In early November, the prosecutor’s office in Gitarama took him and other prisoners to meet the inhabitants of his home village. They made no accusations against him and he was temporarily freed a few days later. He will be heard by a traditional grassroots gacaca court in the next few months.
Reporters Without Borders is pleased about his release but notes that two other journalists - Dominique Makeli and Tatiana Mukakibibi - have been unjustly imprisoned for several years and calls on the Rwandan authorities and President Paul Kagame to see that they are freed immediately.
Mushimiyimana was arrested in Kigali in 1996 and accused of "sending information" to Radio France International (RFI) in which Kagame, who was then vice-president, was called a "terrorist." The journalist had met an RFI reporter who had been in Rwanda a few weeks earlier and had gone to the TV studios, where Mushimiyimana gave her cassettes of film taken by the station. A few days after his arrest, he was accused of murdering a family during the genocide.. He is being held in prison in the southern town of Butare.
Makeli, formerly with Radio Rwanda, has been in Kigali central prison since 18 September 1994. The Kigali state prosecutor, Sylvaire Gatambiye, told Reporters Without Borders in October 2001 that Makeli had "incited people to genocide with his reports." In May 1994, he had covered an alleged apparition of the Virgin May in the western town of Kibeho and had reported her supposed words: "The parent is in heaven."
The prosecutor said that at the time, this would have meant "President [Juvenal] Habyarimana is in heaven" and the people would have interpreted this as divine support for the former president and, by extension, the policy of exterminating Tutsis. Reporters Without Borders obtained a recording of this broadcast and played it to Rwandans who had been in the country at the time of the genocide. None thought it was an incitement to hatred.

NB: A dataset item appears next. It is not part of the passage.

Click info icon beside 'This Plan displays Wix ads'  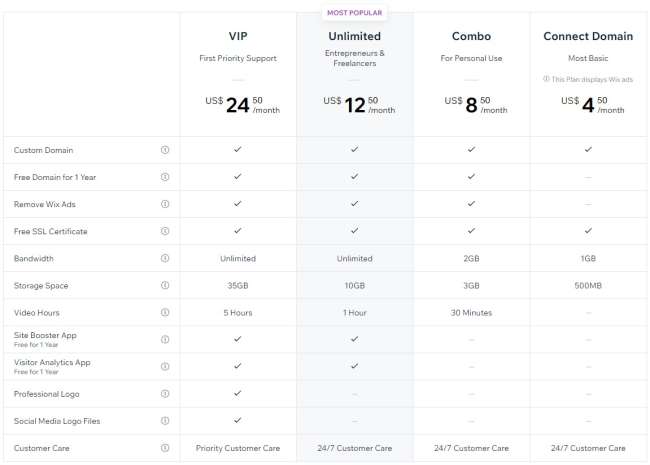pyautogui.click(x=547, y=79)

Mukakibibi, also formerly with Radio Rwanda, has been held since 2 October 1996 at the town jail in Ntenyo (near Gitarama). She is accused of killing Eugène Bwanamudogo, a Tutsi who made radio programmes for the ministry of agriculture. A witness who was living with her at the time of the genocide told Reporters Without Borders that she could not have killed him because he died during the first days of the genocide when Mukakibibi was reporting in Cyangugu. A brother of the journalist is also said to have told the witness he had been killed by soldiers.
Mukakibibi is thought have been arrested at the instigation of Bwanamudogo’s sister Laetitia. The two families were rivals because Mukakibibi’s brother, Damascène Muhinda, supposedly took part in a massacre of Bwanamudogo’s family.